Flavio Adura, diretor científico da Associação Brasileira de Medicina de Tráfego (Abramet) 

 (crédito: Abramet/Divulgação )
crédito: Abramet/Divulgação

No Brasil, o problema é a legislação ou de cumprimento das normas?

Das intervenções para redução da mortalidade que visaram quatro importantes fatores de risco para lesões no trânsito, há legislação apropriada no país e que contempla as evidências científicas, excetuando-se a alta velocidade. Como velocidade excessiva é reconhecida, universalmente, como a principal causa de mortos, feridos e sequelados no trânsito, nesse caso, temos um problema grave de legislação. Todas as intervenções baseadas em evidências que abordam os fatores de risco reduzirão a mortalidade nas estradas, e as intervenções que abordam o excesso de velocidade têm maior probabilidade de redução. 

O estudo destaca que acidentes e mortes no trânsito ainda não são, globalmente, tratados como um assunto de saúde pública. Como fica essa questão no Brasil?

No Brasil, os acidentes de trânsito, que nós preferimos denominar "sinistros" para não dar a conotação de eventos inevitáveis, são a segunda causa de morte não natural, mantendo-se em quarto lugar entre os países com maior número de mortes no trânsito. Entendemos que as autoridades brasileiras despertaram para a necessidade inadiável da redução do número de mortos, feridos e incapacitados produzido pelos acidentes de trânsito. A Secretaria Nacional de Trânsito (Senatran) criou o Plano Nacional de Redução de Mortes e Lesões no Trânsito (Pnatrans), que tem alto potencial de preservar vidas no trânsito brasileiro. Da mesma forma, o plano do Ministério da Saúde de Ações Estratégicas para o Enfrentamento das Doenças Crônicas e Agravos Não Transmissíveis no Brasil 2021-2030 (Plano de Dant) inclui a prevenção da saúde e da vida no trânsito.

Recentemente, o STF negou uma ação de inconstitucionalidade contra a lei seca. Acabar com o bafômetro teria um impacto expressivo no número de acidentes e mortes no trânsito?

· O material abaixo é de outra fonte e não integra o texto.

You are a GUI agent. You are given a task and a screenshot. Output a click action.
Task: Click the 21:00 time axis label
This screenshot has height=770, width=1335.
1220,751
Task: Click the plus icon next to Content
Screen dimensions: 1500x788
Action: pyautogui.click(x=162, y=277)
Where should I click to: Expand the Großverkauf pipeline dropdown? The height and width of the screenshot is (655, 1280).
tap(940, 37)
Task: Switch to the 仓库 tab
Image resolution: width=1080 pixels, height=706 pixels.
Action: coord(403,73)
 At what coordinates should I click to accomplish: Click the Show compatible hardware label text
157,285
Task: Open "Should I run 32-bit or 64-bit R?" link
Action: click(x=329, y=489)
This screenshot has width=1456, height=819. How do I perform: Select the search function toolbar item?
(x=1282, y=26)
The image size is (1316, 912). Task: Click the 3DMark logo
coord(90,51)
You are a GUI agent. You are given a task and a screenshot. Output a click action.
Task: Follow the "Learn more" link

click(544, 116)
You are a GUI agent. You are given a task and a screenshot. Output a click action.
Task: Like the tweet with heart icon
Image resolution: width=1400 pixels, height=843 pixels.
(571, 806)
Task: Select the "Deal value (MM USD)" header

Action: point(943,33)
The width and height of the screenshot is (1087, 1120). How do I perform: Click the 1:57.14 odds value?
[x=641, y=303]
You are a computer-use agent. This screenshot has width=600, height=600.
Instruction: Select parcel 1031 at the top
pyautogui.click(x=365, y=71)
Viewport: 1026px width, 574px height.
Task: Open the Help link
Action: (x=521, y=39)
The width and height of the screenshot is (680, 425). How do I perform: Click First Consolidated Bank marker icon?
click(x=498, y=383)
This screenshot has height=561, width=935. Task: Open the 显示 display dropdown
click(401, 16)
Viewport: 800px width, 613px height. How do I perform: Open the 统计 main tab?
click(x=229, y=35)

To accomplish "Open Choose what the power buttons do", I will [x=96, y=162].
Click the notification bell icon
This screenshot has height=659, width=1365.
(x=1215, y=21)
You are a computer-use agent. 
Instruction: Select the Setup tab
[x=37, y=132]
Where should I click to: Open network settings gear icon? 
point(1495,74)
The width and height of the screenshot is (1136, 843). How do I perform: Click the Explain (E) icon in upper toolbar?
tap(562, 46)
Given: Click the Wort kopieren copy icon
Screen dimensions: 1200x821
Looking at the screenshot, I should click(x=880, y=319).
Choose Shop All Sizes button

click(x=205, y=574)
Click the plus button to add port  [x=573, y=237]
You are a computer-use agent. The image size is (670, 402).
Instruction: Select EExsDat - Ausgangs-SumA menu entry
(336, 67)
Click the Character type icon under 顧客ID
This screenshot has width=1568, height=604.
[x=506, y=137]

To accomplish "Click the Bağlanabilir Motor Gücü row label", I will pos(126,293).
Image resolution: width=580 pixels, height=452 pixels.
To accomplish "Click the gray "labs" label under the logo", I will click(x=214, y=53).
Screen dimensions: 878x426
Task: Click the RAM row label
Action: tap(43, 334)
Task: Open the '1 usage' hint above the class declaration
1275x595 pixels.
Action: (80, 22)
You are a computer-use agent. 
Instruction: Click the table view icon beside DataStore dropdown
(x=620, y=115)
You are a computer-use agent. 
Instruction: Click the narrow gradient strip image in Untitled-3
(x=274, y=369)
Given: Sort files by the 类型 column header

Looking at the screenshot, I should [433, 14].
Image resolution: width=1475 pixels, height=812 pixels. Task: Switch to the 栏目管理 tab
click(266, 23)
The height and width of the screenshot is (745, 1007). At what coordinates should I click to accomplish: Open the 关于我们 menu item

De fundamental importância a manutenção pelo Supremo Tribunal Federal (STF) da punição para os motoristas que se recusam a fazer o teste do etilômetro (bafômetro) e, em especial a alcoolemia zero para a condução de veículos automotores. Após entrar em vigor, essa lei que salva vidas mostrou resultados positivos que confirmam a importância de se continuar investindo na conscientização e manter e intensificar a fiscalização dos motoristas que dirigem alcoolizados. Marco legal de enfrentamento e controle dos acidentes de trânsito no Brasil, a chamada Lei Seca completou 14 anos e foi responsável por poupar mais de 50 mil vidas. Ainda bem que o STF salvou a lei que salva vidas.